My favourite section was ‘On Women’, which is made up of three essays: one on Doris Lessing, one on Georgia O’Keefe and one on the Women’s Movement. Didion hates Lessing, admires O’Keefe and is ambivalent towards her contemporary feminist movement. What struck me in her feminism essay particularly was how her grievances are still relevant today, which is depressing. The main crux of her argument is that those most vocal about ‘women’s issues’ are middle and upper-class women who invoke straw man arguments that actually have very easy solutions; her answer to being bombarded by advertisements for make up is to turn the television off, for instance. Her issue is that these women do not take agency for themselves, and are not experiencing sexism per say, but disillusionment. She gets the impression that the fantasies that they have thought up for themselves as children are not coming true, which they funnel into a movement that should be focusing on things more grounded in reality. She concludes:
The astral discontent with actual lives, actual men, the denial of the real generative possibilities of adult sexual life, somehow touches beyond words. “It is the right of the oppressed to organise around their oppression as they see and define it,” the movement theorists insist doggedly in an effort to solve the question of these women, to convince themselves that what is going on is still a political process, but the handwriting is already on the wall. These are converts who want not a revolution but a “romance",” who believe not in the oppression of women but in their own chances for a new life in exactly the mold of their own life.
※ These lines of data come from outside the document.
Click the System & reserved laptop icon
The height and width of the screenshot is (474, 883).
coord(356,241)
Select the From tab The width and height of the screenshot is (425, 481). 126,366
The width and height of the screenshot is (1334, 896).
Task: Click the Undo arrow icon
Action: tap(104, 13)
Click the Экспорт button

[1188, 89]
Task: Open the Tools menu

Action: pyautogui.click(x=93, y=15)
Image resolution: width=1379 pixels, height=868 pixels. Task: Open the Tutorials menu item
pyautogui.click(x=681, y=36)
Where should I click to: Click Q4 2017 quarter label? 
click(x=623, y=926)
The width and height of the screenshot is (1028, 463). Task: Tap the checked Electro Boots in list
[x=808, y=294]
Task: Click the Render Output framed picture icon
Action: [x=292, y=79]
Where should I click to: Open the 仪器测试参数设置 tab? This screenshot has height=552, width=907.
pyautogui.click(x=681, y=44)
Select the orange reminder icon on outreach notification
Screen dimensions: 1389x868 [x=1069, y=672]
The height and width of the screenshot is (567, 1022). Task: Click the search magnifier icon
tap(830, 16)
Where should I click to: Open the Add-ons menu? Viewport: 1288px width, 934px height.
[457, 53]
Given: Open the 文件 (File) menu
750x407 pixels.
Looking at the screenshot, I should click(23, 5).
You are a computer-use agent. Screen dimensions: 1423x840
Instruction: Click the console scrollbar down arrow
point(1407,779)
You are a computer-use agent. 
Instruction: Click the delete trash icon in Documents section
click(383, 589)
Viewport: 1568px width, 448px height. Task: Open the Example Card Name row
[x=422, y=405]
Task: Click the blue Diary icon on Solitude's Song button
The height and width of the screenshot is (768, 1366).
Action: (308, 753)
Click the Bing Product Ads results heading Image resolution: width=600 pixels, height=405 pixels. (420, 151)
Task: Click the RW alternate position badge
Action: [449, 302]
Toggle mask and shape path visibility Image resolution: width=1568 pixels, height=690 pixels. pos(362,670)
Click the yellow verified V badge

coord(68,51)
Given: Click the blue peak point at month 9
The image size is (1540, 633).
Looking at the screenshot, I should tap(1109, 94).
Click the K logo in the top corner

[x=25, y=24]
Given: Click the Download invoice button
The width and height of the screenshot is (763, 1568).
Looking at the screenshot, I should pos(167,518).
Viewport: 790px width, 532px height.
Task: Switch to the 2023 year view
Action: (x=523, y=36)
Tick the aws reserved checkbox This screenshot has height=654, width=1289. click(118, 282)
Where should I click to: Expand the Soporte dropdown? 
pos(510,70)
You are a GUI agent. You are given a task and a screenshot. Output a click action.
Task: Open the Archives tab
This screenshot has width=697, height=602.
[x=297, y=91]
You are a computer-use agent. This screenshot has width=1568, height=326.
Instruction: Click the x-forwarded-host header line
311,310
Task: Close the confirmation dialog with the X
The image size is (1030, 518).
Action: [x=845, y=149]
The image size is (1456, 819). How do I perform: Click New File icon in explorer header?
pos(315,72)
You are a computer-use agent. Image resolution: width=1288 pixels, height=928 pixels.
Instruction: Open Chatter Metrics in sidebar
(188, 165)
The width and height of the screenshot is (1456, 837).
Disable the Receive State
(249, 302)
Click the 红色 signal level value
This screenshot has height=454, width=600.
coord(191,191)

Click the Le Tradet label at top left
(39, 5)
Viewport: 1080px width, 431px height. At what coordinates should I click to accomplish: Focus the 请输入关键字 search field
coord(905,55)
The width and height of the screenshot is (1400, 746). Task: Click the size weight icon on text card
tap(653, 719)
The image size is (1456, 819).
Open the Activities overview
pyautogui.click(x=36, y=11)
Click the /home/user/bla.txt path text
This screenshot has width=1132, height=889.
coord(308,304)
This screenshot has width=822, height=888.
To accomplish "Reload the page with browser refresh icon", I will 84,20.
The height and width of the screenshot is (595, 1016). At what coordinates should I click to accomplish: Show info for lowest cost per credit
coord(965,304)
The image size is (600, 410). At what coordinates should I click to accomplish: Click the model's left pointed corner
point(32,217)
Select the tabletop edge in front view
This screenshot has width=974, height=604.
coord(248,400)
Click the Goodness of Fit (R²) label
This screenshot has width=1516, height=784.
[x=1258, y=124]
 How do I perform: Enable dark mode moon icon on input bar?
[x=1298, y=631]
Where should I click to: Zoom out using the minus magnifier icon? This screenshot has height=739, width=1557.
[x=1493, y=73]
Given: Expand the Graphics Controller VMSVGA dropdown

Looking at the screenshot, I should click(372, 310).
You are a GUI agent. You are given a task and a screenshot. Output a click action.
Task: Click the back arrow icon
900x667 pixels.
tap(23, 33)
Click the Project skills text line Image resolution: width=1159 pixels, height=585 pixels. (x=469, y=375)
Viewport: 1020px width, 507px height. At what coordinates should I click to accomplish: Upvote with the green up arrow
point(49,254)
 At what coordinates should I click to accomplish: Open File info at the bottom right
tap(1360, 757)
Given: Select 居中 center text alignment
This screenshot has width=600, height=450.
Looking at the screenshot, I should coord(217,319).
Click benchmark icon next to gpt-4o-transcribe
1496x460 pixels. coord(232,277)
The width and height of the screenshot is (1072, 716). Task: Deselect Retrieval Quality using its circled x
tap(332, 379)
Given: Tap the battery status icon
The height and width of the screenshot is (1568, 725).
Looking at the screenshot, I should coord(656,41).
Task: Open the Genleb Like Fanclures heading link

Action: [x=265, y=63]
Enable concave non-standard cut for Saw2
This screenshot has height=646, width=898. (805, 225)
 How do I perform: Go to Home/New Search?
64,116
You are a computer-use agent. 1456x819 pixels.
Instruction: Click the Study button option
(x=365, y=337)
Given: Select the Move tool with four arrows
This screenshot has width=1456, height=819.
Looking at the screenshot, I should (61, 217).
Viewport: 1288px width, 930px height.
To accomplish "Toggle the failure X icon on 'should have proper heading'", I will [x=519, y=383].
This reminds me of the plethora of wealthy, insufferable women who invoke ‘girl power’ as part of their right to start podcasts or write terrible books, which do very little in the quest for women’s emancipation while overusing the language of feminist theory. I don’t mean anyone in particular, but a few probably spring to mind.
Books on my radar
I’m going to do it, I’m going to read Joyce Carol Oates’ Blonde (1999).